#### Exercise
An exact copy of every record is needed.

#### Record extracts
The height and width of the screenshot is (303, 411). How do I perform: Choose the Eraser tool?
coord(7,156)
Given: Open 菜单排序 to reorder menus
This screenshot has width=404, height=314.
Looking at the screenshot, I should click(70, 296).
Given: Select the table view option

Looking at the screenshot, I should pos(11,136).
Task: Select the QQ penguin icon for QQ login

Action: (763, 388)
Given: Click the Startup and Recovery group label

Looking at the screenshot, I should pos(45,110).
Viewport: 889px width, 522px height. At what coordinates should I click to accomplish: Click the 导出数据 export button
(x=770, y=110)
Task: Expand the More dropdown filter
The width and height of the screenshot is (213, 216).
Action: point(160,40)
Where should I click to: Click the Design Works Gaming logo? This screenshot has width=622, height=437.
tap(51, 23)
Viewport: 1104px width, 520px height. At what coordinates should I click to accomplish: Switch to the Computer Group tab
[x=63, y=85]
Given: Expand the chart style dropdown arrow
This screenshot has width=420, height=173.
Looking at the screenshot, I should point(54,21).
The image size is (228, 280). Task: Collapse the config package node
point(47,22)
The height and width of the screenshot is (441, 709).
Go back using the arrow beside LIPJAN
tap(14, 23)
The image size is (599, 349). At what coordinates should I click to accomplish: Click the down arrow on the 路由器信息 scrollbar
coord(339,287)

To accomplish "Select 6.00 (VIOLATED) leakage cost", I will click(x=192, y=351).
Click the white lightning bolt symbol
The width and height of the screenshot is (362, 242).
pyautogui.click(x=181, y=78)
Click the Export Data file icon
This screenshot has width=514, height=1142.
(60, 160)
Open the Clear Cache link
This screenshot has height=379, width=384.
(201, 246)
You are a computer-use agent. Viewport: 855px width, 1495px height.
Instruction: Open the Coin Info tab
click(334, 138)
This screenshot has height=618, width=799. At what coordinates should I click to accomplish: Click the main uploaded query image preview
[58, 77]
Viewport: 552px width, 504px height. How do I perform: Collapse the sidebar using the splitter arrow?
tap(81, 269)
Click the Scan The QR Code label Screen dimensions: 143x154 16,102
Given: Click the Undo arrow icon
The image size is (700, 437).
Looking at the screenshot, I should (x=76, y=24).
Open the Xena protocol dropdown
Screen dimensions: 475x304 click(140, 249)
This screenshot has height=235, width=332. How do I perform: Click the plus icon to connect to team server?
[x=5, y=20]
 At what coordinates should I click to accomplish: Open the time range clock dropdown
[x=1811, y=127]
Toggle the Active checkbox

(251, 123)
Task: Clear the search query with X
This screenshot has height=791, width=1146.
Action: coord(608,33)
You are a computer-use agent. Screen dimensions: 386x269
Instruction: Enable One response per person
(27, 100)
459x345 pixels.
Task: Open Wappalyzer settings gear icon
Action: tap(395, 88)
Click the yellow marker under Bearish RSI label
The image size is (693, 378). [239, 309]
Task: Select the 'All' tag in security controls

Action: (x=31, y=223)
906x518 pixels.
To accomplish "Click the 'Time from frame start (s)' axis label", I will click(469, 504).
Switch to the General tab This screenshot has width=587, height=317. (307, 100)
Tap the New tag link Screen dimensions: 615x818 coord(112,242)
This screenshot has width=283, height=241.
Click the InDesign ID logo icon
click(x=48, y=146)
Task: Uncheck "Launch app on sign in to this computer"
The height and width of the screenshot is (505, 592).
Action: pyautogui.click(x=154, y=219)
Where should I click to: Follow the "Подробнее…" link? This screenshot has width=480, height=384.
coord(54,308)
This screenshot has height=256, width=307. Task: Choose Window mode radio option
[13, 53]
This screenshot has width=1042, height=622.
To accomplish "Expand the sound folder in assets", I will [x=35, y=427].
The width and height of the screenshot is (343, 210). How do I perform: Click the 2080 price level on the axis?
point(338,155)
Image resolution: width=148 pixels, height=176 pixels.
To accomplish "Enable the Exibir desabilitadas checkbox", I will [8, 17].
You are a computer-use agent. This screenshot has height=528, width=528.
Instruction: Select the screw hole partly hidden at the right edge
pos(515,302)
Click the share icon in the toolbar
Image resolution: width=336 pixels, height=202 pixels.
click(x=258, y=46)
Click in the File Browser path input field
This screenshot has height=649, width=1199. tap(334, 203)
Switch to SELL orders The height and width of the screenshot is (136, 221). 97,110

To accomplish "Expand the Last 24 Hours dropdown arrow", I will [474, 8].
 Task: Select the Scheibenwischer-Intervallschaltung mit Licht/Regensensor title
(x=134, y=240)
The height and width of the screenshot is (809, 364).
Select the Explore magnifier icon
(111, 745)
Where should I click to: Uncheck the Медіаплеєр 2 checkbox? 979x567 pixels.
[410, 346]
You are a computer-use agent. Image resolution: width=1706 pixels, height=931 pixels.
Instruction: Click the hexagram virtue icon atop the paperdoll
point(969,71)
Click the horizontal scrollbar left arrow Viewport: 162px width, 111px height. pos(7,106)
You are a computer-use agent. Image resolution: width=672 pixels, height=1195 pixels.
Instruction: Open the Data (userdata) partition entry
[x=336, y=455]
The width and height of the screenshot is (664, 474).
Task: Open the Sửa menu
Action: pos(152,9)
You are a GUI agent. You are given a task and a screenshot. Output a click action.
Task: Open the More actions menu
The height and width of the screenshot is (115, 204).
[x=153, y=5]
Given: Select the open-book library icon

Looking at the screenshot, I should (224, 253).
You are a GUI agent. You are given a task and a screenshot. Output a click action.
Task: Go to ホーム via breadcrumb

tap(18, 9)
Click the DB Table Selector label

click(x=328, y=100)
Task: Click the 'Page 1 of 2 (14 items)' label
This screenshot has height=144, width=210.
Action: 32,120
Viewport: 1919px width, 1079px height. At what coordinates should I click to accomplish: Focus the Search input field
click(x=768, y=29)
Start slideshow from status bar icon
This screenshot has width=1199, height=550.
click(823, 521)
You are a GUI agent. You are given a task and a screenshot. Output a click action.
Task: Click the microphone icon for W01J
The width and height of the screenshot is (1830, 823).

#### Response to the task
The height and width of the screenshot is (303, 411). How do I perform: Choose the Eraser tool?
coord(7,156)
Given: Open 菜单排序 to reorder menus
This screenshot has width=404, height=314.
Looking at the screenshot, I should click(70, 296).
Given: Select the table view option

Looking at the screenshot, I should pos(11,136).
Task: Select the QQ penguin icon for QQ login

Action: (763, 388)
Given: Click the Startup and Recovery group label

Looking at the screenshot, I should pos(45,110).
Viewport: 889px width, 522px height. At what coordinates should I click to accomplish: Click the 导出数据 export button
(x=770, y=110)
Task: Expand the More dropdown filter
The width and height of the screenshot is (213, 216).
Action: point(160,40)
Where should I click to: Click the Design Works Gaming logo? This screenshot has width=622, height=437.
tap(51, 23)
Viewport: 1104px width, 520px height. At what coordinates should I click to accomplish: Switch to the Computer Group tab
[x=63, y=85]
Given: Expand the chart style dropdown arrow
This screenshot has width=420, height=173.
Looking at the screenshot, I should point(54,21).
The image size is (228, 280). Task: Collapse the config package node
point(47,22)
The height and width of the screenshot is (441, 709).
Go back using the arrow beside LIPJAN
tap(14, 23)
The image size is (599, 349). At what coordinates should I click to accomplish: Click the down arrow on the 路由器信息 scrollbar
coord(339,287)

To accomplish "Select 6.00 (VIOLATED) leakage cost", I will click(x=192, y=351).
Click the white lightning bolt symbol
The width and height of the screenshot is (362, 242).
pyautogui.click(x=181, y=78)
Click the Export Data file icon
This screenshot has width=514, height=1142.
(60, 160)
Open the Clear Cache link
This screenshot has height=379, width=384.
(201, 246)
You are a computer-use agent. Viewport: 855px width, 1495px height.
Instruction: Open the Coin Info tab
click(334, 138)
This screenshot has height=618, width=799. At what coordinates should I click to accomplish: Click the main uploaded query image preview
[58, 77]
Viewport: 552px width, 504px height. How do I perform: Collapse the sidebar using the splitter arrow?
tap(81, 269)
Click the Scan The QR Code label Screen dimensions: 143x154 16,102
Given: Click the Undo arrow icon
The image size is (700, 437).
Looking at the screenshot, I should (x=76, y=24).
Open the Xena protocol dropdown
Screen dimensions: 475x304 click(140, 249)
This screenshot has height=235, width=332. How do I perform: Click the plus icon to connect to team server?
[x=5, y=20]
 At what coordinates should I click to accomplish: Open the time range clock dropdown
[x=1811, y=127]
Toggle the Active checkbox

(251, 123)
Task: Clear the search query with X
This screenshot has height=791, width=1146.
Action: coord(608,33)
You are a computer-use agent. Screen dimensions: 386x269
Instruction: Enable One response per person
(27, 100)
459x345 pixels.
Task: Open Wappalyzer settings gear icon
Action: tap(395, 88)
Click the yellow marker under Bearish RSI label
The image size is (693, 378). [239, 309]
Task: Select the 'All' tag in security controls

Action: (x=31, y=223)
906x518 pixels.
To accomplish "Click the 'Time from frame start (s)' axis label", I will click(469, 504).
Switch to the General tab This screenshot has width=587, height=317. (307, 100)
Tap the New tag link Screen dimensions: 615x818 coord(112,242)
This screenshot has width=283, height=241.
Click the InDesign ID logo icon
click(x=48, y=146)
Task: Uncheck "Launch app on sign in to this computer"
The height and width of the screenshot is (505, 592).
Action: pyautogui.click(x=154, y=219)
Where should I click to: Follow the "Подробнее…" link? This screenshot has width=480, height=384.
coord(54,308)
This screenshot has height=256, width=307. Task: Choose Window mode radio option
[13, 53]
This screenshot has width=1042, height=622.
To accomplish "Expand the sound folder in assets", I will [x=35, y=427].
The width and height of the screenshot is (343, 210). How do I perform: Click the 2080 price level on the axis?
point(338,155)
Image resolution: width=148 pixels, height=176 pixels.
To accomplish "Enable the Exibir desabilitadas checkbox", I will [8, 17].
You are a computer-use agent. This screenshot has height=528, width=528.
Instruction: Select the screw hole partly hidden at the right edge
pos(515,302)
Click the share icon in the toolbar
Image resolution: width=336 pixels, height=202 pixels.
click(x=258, y=46)
Click in the File Browser path input field
This screenshot has height=649, width=1199. tap(334, 203)
Switch to SELL orders The height and width of the screenshot is (136, 221). 97,110

To accomplish "Expand the Last 24 Hours dropdown arrow", I will [474, 8].
 Task: Select the Scheibenwischer-Intervallschaltung mit Licht/Regensensor title
(x=134, y=240)
The height and width of the screenshot is (809, 364).
Select the Explore magnifier icon
(111, 745)
Where should I click to: Uncheck the Медіаплеєр 2 checkbox? 979x567 pixels.
[410, 346]
You are a computer-use agent. Image resolution: width=1706 pixels, height=931 pixels.
Instruction: Click the hexagram virtue icon atop the paperdoll
point(969,71)
Click the horizontal scrollbar left arrow Viewport: 162px width, 111px height. pos(7,106)
You are a computer-use agent. Image resolution: width=672 pixels, height=1195 pixels.
Instruction: Open the Data (userdata) partition entry
[x=336, y=455]
The width and height of the screenshot is (664, 474).
Task: Open the Sửa menu
Action: pos(152,9)
You are a GUI agent. You are given a task and a screenshot. Output a click action.
Task: Open the More actions menu
The height and width of the screenshot is (115, 204).
[x=153, y=5]
Given: Select the open-book library icon

Looking at the screenshot, I should (224, 253).
You are a GUI agent. You are given a task and a screenshot. Output a click action.
Task: Go to ホーム via breadcrumb

tap(18, 9)
Click the DB Table Selector label

click(x=328, y=100)
Task: Click the 'Page 1 of 2 (14 items)' label
This screenshot has height=144, width=210.
Action: 32,120
Viewport: 1919px width, 1079px height. At what coordinates should I click to accomplish: Focus the Search input field
click(x=768, y=29)
Start slideshow from status bar icon
This screenshot has width=1199, height=550.
click(823, 521)
You are a GUI agent. You are given a task and a screenshot. Output a click action.
Task: Click the microphone icon for W01J
The width and height of the screenshot is (1830, 823).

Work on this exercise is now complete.